(Problem requirements) Output the material as a two-column CSV with the headers text and answer. Use one row for each text-and-answer pair, put each field in quotes, and replace line breaks with spaces. Start at the line containing "This screenshot has height=423, width=720.", continue through the end of the material, and leave the pictures out.

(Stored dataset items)
※
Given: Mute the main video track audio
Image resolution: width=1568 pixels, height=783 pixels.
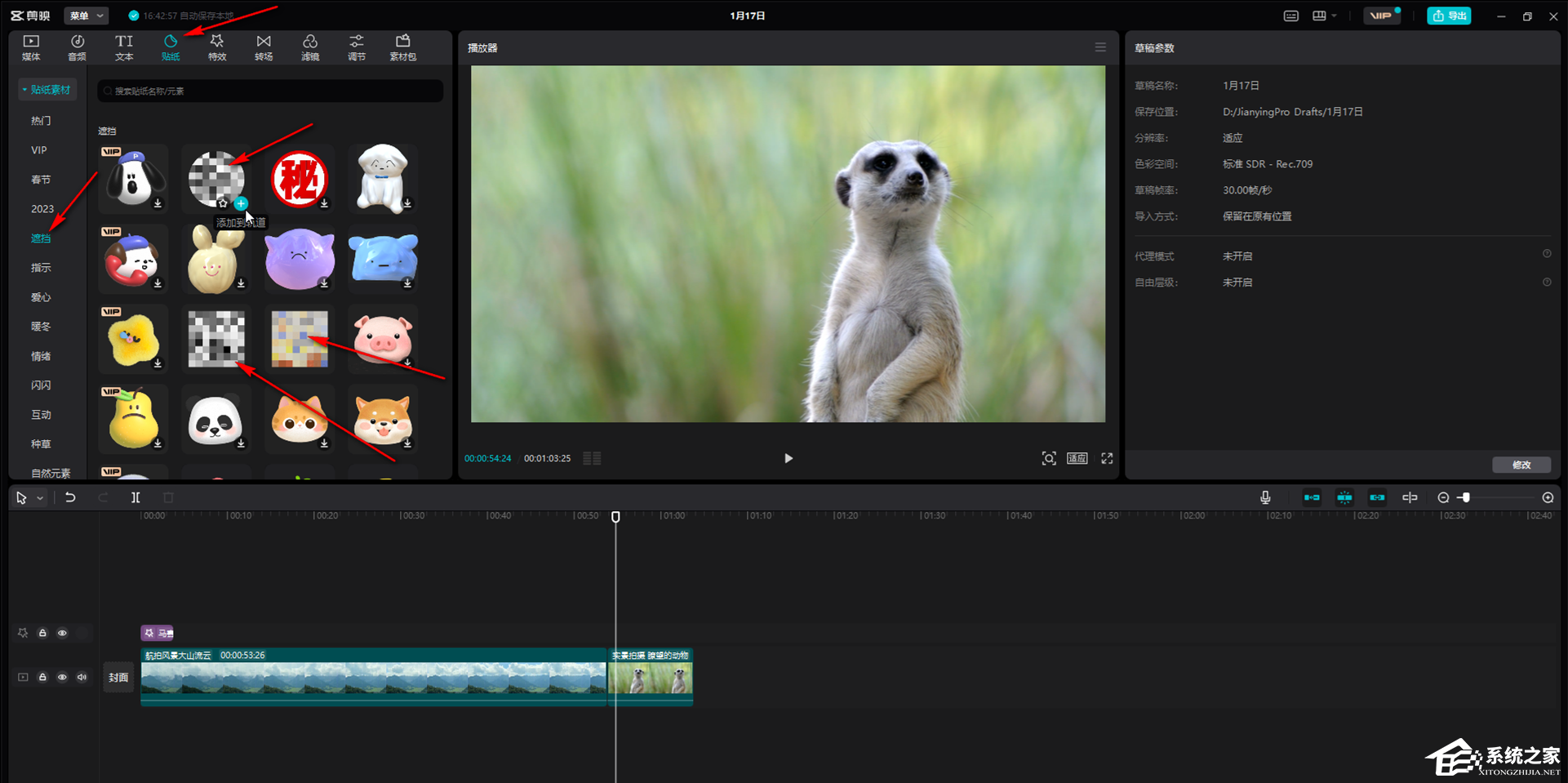Looking at the screenshot, I should 82,677.
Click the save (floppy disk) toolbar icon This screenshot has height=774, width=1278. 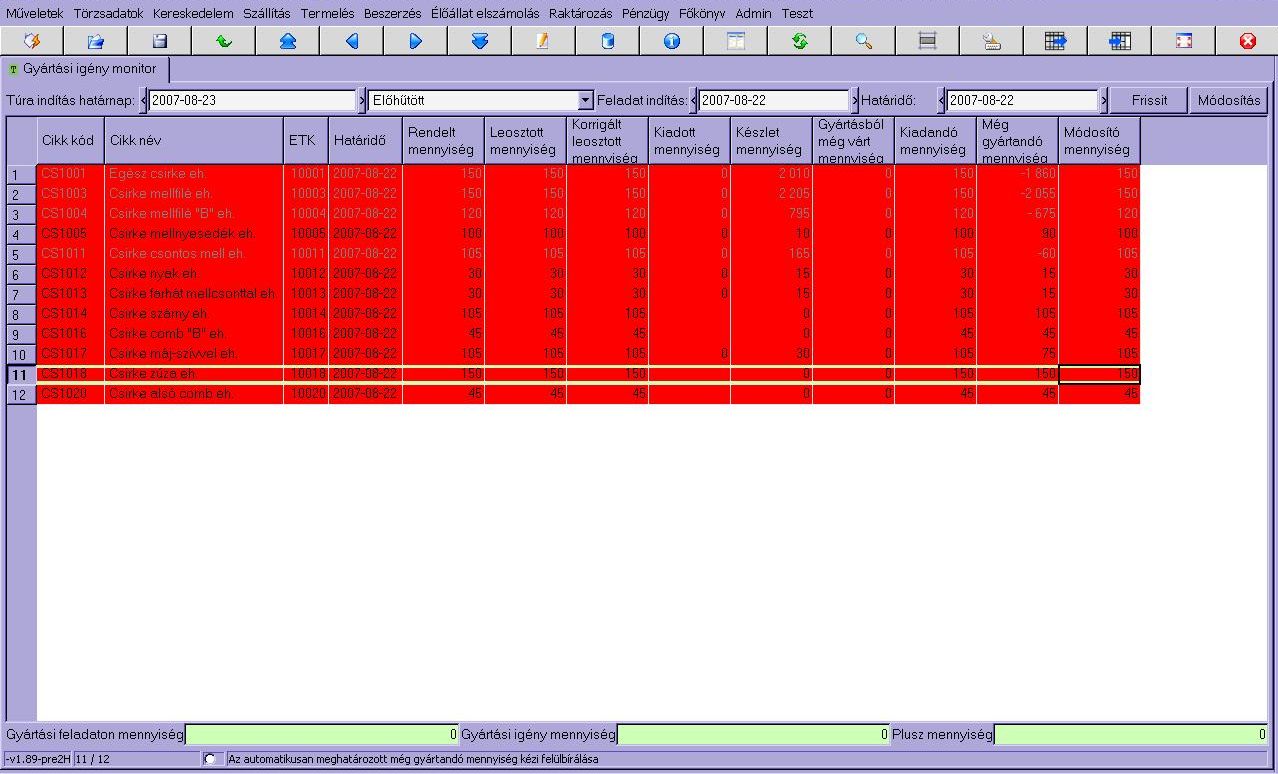(159, 41)
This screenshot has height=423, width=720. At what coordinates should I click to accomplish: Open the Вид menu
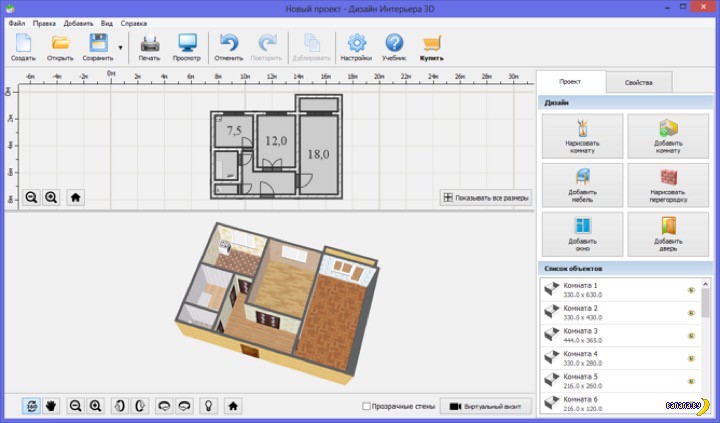(106, 21)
※
(Result for this exercise)
text,answer
"This screenshot has height=423, width=720. At what coordinates should I click to accomplish: Open the Вид menu","(106, 21)"